- [EXERCISE]
Rewrite the entries below, changing every "GUI agent" to "screen agent" and leaving everything else as it is.

- [SOURCE RECORDS]
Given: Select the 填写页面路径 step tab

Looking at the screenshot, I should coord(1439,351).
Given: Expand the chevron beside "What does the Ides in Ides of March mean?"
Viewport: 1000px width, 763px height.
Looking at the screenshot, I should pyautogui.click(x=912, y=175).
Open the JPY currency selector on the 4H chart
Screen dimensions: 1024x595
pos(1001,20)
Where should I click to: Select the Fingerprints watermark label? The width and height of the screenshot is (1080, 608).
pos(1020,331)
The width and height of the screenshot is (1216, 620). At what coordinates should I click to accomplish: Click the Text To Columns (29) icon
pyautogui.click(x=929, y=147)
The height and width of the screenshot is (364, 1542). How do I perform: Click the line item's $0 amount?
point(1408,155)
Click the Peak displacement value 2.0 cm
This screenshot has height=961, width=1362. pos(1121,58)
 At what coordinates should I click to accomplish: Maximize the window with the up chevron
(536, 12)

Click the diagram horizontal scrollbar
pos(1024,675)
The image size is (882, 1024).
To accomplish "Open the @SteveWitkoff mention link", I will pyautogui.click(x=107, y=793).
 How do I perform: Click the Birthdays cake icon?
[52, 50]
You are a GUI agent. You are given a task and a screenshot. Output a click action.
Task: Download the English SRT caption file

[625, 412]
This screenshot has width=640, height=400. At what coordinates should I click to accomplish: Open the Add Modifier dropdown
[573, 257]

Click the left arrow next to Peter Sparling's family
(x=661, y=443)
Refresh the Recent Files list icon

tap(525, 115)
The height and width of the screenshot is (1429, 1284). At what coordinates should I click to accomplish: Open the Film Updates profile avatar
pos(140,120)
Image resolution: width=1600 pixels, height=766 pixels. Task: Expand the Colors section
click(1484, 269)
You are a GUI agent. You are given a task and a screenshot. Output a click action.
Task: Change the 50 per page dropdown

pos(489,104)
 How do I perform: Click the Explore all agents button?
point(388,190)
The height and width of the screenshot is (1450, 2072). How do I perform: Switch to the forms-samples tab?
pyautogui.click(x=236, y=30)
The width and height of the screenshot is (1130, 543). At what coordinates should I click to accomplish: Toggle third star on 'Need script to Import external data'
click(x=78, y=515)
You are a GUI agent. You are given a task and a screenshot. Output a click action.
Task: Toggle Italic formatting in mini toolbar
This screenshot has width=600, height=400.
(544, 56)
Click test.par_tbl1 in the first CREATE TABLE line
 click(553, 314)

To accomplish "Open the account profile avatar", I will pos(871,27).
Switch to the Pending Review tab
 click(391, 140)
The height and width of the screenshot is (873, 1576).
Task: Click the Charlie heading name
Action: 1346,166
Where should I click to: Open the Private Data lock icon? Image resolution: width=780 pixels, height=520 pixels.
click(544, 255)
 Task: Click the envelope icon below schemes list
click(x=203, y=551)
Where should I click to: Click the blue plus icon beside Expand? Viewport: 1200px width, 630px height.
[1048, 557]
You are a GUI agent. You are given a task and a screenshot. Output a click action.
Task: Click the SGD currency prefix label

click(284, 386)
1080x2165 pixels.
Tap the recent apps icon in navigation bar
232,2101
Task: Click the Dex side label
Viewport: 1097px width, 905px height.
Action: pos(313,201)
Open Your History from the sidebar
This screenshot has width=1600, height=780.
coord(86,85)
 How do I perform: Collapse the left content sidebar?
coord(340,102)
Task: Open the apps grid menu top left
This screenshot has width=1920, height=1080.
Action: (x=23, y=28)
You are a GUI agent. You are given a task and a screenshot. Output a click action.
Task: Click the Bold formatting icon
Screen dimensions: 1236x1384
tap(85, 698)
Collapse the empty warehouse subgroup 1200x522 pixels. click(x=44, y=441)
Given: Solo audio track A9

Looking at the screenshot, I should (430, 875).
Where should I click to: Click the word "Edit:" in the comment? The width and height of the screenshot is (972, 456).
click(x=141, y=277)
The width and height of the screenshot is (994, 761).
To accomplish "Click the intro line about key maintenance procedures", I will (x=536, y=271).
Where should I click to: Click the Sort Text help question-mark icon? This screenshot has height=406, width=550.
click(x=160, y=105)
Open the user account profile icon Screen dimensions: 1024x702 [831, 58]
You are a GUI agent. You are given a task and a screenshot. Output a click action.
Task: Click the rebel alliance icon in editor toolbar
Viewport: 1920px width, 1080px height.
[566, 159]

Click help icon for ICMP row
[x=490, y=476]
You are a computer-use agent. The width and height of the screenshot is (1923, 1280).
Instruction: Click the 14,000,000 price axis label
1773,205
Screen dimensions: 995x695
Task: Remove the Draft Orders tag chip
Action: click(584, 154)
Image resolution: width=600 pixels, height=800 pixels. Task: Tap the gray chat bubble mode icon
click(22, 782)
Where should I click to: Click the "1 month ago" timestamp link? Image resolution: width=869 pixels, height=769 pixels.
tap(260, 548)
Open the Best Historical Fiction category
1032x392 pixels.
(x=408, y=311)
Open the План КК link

- [WORKED ANSWER]
Given: Select the 填写页面路径 step tab

Looking at the screenshot, I should coord(1439,351).
Given: Expand the chevron beside "What does the Ides in Ides of March mean?"
Viewport: 1000px width, 763px height.
Looking at the screenshot, I should pyautogui.click(x=912, y=175).
Open the JPY currency selector on the 4H chart
Screen dimensions: 1024x595
pos(1001,20)
Where should I click to: Select the Fingerprints watermark label? The width and height of the screenshot is (1080, 608).
pos(1020,331)
The width and height of the screenshot is (1216, 620). At what coordinates should I click to accomplish: Click the Text To Columns (29) icon
pyautogui.click(x=929, y=147)
The height and width of the screenshot is (364, 1542). How do I perform: Click the line item's $0 amount?
point(1408,155)
Click the Peak displacement value 2.0 cm
This screenshot has height=961, width=1362. pos(1121,58)
 At what coordinates should I click to accomplish: Maximize the window with the up chevron
(536, 12)

Click the diagram horizontal scrollbar
pos(1024,675)
The image size is (882, 1024).
To accomplish "Open the @SteveWitkoff mention link", I will pyautogui.click(x=107, y=793).
 How do I perform: Click the Birthdays cake icon?
[52, 50]
You are a screen agent. You are given a task and a screenshot. Output a click action.
Task: Download the English SRT caption file

[625, 412]
This screenshot has width=640, height=400. At what coordinates should I click to accomplish: Open the Add Modifier dropdown
[573, 257]

Click the left arrow next to Peter Sparling's family
(x=661, y=443)
Refresh the Recent Files list icon

tap(525, 115)
The height and width of the screenshot is (1429, 1284). At what coordinates should I click to accomplish: Open the Film Updates profile avatar
pos(140,120)
Image resolution: width=1600 pixels, height=766 pixels. Task: Expand the Colors section
click(1484, 269)
You are a screen agent. You are given a task and a screenshot. Output a click action.
Task: Change the 50 per page dropdown

pos(489,104)
 How do I perform: Click the Explore all agents button?
point(388,190)
The height and width of the screenshot is (1450, 2072). How do I perform: Switch to the forms-samples tab?
pyautogui.click(x=236, y=30)
The width and height of the screenshot is (1130, 543). At what coordinates should I click to accomplish: Toggle third star on 'Need script to Import external data'
click(x=78, y=515)
You are a screen agent. You are given a task and a screenshot. Output a click action.
Task: Toggle Italic formatting in mini toolbar
This screenshot has width=600, height=400.
(544, 56)
Click test.par_tbl1 in the first CREATE TABLE line
 click(553, 314)

To accomplish "Open the account profile avatar", I will pos(871,27).
Switch to the Pending Review tab
 click(391, 140)
The height and width of the screenshot is (873, 1576).
Task: Click the Charlie heading name
Action: 1346,166
Where should I click to: Open the Private Data lock icon? Image resolution: width=780 pixels, height=520 pixels.
click(544, 255)
 Task: Click the envelope icon below schemes list
click(x=203, y=551)
Where should I click to: Click the blue plus icon beside Expand? Viewport: 1200px width, 630px height.
[1048, 557]
You are a screen agent. You are given a task and a screenshot. Output a click action.
Task: Click the SGD currency prefix label

click(284, 386)
1080x2165 pixels.
Tap the recent apps icon in navigation bar
232,2101
Task: Click the Dex side label
Viewport: 1097px width, 905px height.
Action: pos(313,201)
Open Your History from the sidebar
This screenshot has width=1600, height=780.
coord(86,85)
 How do I perform: Collapse the left content sidebar?
coord(340,102)
Task: Open the apps grid menu top left
This screenshot has width=1920, height=1080.
Action: (x=23, y=28)
You are a screen agent. You are given a task and a screenshot. Output a click action.
Task: Click the Bold formatting icon
Screen dimensions: 1236x1384
tap(85, 698)
Collapse the empty warehouse subgroup 1200x522 pixels. click(x=44, y=441)
Given: Solo audio track A9

Looking at the screenshot, I should (430, 875).
Where should I click to: Click the word "Edit:" in the comment? The width and height of the screenshot is (972, 456).
click(x=141, y=277)
The width and height of the screenshot is (994, 761).
To accomplish "Click the intro line about key maintenance procedures", I will (x=536, y=271).
Where should I click to: Click the Sort Text help question-mark icon? This screenshot has height=406, width=550.
click(x=160, y=105)
Open the user account profile icon Screen dimensions: 1024x702 [831, 58]
You are a screen agent. You are given a task and a screenshot. Output a click action.
Task: Click the rebel alliance icon in editor toolbar
Viewport: 1920px width, 1080px height.
[566, 159]

Click help icon for ICMP row
[x=490, y=476]
You are a computer-use agent. The width and height of the screenshot is (1923, 1280).
Instruction: Click the 14,000,000 price axis label
1773,205
Screen dimensions: 995x695
Task: Remove the Draft Orders tag chip
Action: click(584, 154)
Image resolution: width=600 pixels, height=800 pixels. Task: Tap the gray chat bubble mode icon
click(22, 782)
Where should I click to: Click the "1 month ago" timestamp link? Image resolution: width=869 pixels, height=769 pixels.
tap(260, 548)
Open the Best Historical Fiction category
1032x392 pixels.
(x=408, y=311)
Open the План КК link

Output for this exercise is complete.